My Dad used to take us snorkelling out into the deep sea when we were quite small in Ibiza during summers out there visiting him. I remember the fear of being out so deep but also the exhilaration and sense of wonder I felt. There was a feeling of being strong and capable even though I was so small. Those experiences have stayed with me all my life.
Do you find that being outside has a positive impact on your wellbeing and mental health?
Absolutely 100% yes. For me being outside in whatever context makes me feel better about life. Just my daily walks with Suki in the woods, listening to the birds, breathing fresh air and feeling my legs working is enough to give me a boost for the day. Problems or worries for me tend to work their way out during a walk or a ride. I personally love to notice the small things around me, tiny flowers or lichen on rocks offer a sense of connection to the amazing planet that we inhabit. And when I need a serious recharge I try to get a day out in the mountains after which I feel like the mountain is in me and I am in the mountain. That is a good feeling.
When did you discover FINDRA?
I discovered FINDRA when I was looking around for female specific mountain bike clothing that didn’t just look like small men’s clothing with added pink. I liked the ethos of the brand and I thought the colours of the merino tops were beautiful. A friend of mine Emily Chappell was wearing FINDRA quite a bit too – it was a “where did you get that top from?” moment.
What’s the best piece of advice you’ve ever received?
I sadly lost my mum 12 years ago. Shortly before she passed away she told me “Make sure you do what you want in life” – simple advice but it’s totally stuck with me and it’s something I say to my children. If you want to do something, make it happen. Don’t use obstacles as an excuse not to – find your way around them, be bold.

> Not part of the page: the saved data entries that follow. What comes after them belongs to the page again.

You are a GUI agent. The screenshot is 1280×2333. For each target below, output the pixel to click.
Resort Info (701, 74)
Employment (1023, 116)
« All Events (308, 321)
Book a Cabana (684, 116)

What do you feel is the key motivational or inspirational message you would like to highlight to our followers that would inspire them to get outdoors more?
Getting outdoors doesn’t have to be big or impressive. You don’t have to quit your job or go on grand adventures to feel the benefits of being outside. Start small, stay curious and most of all, whatever you do and wherever you go enjoy this amazing place that we are all a part of.
Thanks Polly, and nice to meet you!
For more information about Mountain Yoga Breaks, visit the website here:
Dom Ferris from Trash Free Trails. This guy is just a huge bundle of intelligent positive energy and I absolutely love what he is doing with TFT. It totally echoes how I feel about looking after the countryside that we like to play in and I love the fact that he works on the idea of not using anger to create change.
The Trash Mob Academy fills me with joy, They are small people doing great things and a great example to us all.
Alex Boyd Jones
I’ve been greatly enjoying the artwork of Alex Boyd Jones in the last few months. Her tree drawings are influenced by the idea of how our access to various places is restricted or limited by ownership. She explores the idea of boundaries and borders, how they have come to be and why.
See more of Alex’s work on: instagram.com/larkandline
Don’t Fence Me In by Bing Crosby & The Andrews Sisters
This song just makes me smile. It totally encapsulates how I feel when I’m out on the bike. It’s also great to sing along to in a dramatic fashion when nobody else is around.